** START Data **

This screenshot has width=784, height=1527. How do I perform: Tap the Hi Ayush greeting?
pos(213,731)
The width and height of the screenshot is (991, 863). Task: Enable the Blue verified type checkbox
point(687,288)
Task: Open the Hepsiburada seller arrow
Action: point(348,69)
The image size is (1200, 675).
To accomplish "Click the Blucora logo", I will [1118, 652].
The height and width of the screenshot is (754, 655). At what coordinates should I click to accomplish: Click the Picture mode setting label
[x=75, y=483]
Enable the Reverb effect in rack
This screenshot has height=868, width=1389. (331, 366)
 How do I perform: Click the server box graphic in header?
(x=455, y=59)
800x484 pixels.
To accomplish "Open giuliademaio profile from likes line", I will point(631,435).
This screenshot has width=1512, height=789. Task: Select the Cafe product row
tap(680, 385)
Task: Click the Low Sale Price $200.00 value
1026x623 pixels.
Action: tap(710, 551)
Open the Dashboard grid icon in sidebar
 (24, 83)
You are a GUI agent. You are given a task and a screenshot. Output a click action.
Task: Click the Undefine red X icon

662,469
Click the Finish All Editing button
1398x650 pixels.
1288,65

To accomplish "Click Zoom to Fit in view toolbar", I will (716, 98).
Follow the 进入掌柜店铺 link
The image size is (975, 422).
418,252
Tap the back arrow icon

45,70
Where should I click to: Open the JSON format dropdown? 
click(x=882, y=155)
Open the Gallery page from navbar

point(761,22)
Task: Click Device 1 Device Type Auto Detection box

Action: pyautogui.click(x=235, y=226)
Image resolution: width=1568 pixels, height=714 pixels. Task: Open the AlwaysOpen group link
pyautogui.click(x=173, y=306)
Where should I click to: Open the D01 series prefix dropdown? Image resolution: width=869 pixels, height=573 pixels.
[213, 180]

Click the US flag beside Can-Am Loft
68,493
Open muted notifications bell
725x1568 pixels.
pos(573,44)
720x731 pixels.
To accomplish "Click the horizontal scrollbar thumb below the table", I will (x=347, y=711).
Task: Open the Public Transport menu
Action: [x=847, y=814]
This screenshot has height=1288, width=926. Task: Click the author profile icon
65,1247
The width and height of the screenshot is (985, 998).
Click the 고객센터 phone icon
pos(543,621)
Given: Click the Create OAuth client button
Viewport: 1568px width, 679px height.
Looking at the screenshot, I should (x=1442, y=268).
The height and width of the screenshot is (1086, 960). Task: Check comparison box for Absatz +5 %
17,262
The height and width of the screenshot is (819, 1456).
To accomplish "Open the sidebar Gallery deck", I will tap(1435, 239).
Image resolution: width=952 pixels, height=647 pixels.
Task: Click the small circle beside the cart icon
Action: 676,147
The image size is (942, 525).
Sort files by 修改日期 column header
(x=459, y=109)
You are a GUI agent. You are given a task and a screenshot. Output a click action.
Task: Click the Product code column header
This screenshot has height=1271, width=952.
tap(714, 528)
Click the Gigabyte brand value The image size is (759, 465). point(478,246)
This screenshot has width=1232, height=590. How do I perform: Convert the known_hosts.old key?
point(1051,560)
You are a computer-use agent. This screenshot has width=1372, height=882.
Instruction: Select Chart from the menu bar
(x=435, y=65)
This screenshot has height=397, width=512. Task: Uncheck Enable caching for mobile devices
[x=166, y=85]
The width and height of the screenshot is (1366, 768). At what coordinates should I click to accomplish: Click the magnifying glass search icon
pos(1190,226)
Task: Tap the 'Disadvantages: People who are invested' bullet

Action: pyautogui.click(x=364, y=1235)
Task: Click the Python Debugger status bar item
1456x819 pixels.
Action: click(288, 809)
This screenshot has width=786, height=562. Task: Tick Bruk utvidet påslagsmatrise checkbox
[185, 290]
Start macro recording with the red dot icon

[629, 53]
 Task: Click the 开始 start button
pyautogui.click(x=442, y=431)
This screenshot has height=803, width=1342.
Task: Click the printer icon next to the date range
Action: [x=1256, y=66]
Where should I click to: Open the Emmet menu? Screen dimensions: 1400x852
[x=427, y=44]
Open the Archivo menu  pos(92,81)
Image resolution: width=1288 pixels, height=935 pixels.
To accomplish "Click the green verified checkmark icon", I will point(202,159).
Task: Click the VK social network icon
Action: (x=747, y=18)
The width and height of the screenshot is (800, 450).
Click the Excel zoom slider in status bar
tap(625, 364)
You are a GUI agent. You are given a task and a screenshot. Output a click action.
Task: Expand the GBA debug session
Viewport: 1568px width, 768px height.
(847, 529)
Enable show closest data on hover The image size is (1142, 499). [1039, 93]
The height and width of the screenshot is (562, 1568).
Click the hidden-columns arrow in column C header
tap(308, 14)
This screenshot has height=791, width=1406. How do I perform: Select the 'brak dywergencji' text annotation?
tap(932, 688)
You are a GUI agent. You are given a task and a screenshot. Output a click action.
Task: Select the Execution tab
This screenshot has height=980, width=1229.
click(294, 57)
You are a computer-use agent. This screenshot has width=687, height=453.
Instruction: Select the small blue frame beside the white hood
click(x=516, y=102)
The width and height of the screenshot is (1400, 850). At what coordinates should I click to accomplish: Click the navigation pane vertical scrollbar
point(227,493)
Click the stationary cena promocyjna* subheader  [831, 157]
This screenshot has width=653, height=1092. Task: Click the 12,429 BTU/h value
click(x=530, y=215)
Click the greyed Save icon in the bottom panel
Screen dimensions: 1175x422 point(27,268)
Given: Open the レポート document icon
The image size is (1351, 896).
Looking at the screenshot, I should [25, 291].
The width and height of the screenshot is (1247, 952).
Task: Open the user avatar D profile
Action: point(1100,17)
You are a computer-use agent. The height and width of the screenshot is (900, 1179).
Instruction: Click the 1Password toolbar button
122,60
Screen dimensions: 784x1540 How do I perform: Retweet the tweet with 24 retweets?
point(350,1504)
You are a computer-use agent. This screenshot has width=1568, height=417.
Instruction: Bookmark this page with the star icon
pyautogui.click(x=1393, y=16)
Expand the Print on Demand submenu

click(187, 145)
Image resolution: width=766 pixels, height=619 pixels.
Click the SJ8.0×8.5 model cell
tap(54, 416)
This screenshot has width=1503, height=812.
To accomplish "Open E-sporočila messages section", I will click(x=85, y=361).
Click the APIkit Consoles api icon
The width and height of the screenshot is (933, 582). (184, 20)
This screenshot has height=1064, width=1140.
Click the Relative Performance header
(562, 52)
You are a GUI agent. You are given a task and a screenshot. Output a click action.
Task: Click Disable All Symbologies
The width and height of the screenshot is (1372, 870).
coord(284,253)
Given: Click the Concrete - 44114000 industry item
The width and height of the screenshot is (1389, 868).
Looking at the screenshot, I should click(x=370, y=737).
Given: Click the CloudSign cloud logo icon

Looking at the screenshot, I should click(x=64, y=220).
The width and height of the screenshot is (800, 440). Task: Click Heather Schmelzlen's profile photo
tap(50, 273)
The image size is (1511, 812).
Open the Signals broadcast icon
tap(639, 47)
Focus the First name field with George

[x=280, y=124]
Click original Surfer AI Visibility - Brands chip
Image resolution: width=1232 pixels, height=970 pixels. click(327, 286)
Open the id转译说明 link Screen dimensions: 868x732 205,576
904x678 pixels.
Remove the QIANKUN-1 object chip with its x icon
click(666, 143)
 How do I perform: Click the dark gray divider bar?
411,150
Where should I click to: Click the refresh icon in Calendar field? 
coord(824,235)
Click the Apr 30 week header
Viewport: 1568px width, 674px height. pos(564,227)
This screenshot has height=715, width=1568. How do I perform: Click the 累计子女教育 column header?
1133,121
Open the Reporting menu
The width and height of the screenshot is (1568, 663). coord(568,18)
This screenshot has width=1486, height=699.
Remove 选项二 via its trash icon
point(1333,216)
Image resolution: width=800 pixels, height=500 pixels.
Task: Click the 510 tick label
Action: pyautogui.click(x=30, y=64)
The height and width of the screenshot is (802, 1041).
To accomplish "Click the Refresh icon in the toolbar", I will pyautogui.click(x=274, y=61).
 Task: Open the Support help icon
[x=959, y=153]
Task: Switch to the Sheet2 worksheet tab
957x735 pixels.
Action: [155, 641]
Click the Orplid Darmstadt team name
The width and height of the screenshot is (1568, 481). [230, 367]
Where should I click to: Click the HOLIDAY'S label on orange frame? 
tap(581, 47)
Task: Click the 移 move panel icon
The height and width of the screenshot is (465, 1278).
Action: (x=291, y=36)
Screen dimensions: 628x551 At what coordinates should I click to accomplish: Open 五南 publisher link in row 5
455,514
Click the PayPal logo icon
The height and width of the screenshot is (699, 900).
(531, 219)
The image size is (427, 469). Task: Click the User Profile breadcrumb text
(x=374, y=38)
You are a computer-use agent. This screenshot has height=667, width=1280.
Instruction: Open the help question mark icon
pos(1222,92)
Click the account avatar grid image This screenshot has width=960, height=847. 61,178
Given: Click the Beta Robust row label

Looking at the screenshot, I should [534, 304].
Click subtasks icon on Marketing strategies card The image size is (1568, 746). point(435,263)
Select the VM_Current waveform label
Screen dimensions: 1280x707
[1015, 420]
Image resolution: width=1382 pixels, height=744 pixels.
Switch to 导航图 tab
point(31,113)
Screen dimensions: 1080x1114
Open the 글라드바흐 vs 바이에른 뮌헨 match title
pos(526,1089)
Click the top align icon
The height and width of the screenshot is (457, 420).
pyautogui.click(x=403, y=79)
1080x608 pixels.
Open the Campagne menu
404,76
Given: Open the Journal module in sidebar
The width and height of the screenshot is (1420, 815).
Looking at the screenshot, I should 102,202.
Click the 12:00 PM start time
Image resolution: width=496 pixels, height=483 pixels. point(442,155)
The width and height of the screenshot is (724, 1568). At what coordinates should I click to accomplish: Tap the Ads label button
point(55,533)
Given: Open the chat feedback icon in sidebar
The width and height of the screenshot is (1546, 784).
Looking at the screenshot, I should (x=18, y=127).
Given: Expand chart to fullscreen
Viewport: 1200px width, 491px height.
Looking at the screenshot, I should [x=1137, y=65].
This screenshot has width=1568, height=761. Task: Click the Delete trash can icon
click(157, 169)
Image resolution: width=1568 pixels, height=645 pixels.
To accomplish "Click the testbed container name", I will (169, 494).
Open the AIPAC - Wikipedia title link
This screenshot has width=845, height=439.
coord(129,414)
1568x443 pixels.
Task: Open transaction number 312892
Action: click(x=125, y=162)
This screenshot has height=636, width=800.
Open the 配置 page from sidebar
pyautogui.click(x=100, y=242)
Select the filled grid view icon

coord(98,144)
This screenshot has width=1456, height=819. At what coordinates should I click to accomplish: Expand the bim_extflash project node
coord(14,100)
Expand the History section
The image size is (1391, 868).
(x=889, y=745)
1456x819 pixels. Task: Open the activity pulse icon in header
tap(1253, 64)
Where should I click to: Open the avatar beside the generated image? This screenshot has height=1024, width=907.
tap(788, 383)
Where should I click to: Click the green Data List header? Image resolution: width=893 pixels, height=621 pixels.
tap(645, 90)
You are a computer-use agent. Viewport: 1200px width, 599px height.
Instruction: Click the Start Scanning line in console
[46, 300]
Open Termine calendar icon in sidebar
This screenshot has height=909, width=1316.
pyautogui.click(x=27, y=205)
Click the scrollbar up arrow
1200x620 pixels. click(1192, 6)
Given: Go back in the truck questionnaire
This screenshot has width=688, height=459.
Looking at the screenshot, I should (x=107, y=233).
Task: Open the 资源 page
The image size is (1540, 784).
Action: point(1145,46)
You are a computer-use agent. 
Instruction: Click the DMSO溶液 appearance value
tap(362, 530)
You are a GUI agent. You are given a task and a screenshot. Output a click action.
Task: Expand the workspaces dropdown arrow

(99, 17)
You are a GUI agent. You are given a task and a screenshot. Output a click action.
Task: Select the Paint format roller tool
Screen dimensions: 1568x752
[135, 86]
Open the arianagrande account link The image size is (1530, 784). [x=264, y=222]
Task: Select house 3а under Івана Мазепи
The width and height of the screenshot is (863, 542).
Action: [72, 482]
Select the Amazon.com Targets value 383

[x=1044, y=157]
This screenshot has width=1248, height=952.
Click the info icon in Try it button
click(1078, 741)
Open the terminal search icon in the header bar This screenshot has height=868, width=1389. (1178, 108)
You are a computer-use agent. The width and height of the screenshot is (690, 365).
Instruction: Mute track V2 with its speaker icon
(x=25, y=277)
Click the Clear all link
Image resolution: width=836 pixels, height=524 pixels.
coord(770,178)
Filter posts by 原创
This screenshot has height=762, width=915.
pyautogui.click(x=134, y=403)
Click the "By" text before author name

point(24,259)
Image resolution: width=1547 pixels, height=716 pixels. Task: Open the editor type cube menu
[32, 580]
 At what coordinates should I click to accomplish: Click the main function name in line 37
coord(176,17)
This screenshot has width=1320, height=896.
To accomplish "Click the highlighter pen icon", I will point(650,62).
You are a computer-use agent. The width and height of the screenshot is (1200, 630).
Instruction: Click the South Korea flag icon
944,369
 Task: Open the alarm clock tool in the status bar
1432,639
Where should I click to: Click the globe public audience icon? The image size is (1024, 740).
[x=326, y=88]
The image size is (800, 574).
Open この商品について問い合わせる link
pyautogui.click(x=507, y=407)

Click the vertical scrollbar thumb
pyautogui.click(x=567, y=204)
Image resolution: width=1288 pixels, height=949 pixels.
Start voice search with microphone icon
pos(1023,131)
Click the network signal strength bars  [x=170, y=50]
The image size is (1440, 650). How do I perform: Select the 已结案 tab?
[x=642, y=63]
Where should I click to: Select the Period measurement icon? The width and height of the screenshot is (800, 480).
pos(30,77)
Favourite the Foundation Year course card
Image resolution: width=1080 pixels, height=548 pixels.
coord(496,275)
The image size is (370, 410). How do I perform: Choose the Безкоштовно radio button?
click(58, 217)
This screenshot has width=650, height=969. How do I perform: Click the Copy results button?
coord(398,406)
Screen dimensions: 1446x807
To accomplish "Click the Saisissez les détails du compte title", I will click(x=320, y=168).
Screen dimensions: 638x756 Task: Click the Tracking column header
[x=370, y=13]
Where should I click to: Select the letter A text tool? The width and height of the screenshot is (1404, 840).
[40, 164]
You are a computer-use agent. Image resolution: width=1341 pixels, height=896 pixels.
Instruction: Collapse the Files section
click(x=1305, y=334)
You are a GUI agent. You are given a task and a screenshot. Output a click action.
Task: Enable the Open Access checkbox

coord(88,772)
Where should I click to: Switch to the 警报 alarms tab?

** END Data **

What you have to do:
Can you repeat, word for word, everything from the start of the entries down to the line containing "I will point(631,435).", with both of those lines included?

Completed task:
This screenshot has width=784, height=1527. How do I perform: Tap the Hi Ayush greeting?
pos(213,731)
The width and height of the screenshot is (991, 863). Task: Enable the Blue verified type checkbox
point(687,288)
Task: Open the Hepsiburada seller arrow
Action: point(348,69)
The image size is (1200, 675).
To accomplish "Click the Blucora logo", I will [1118, 652].
The height and width of the screenshot is (754, 655). At what coordinates should I click to accomplish: Click the Picture mode setting label
[x=75, y=483]
Enable the Reverb effect in rack
This screenshot has height=868, width=1389. (331, 366)
 How do I perform: Click the server box graphic in header?
(x=455, y=59)
800x484 pixels.
To accomplish "Open giuliademaio profile from likes line", I will point(631,435).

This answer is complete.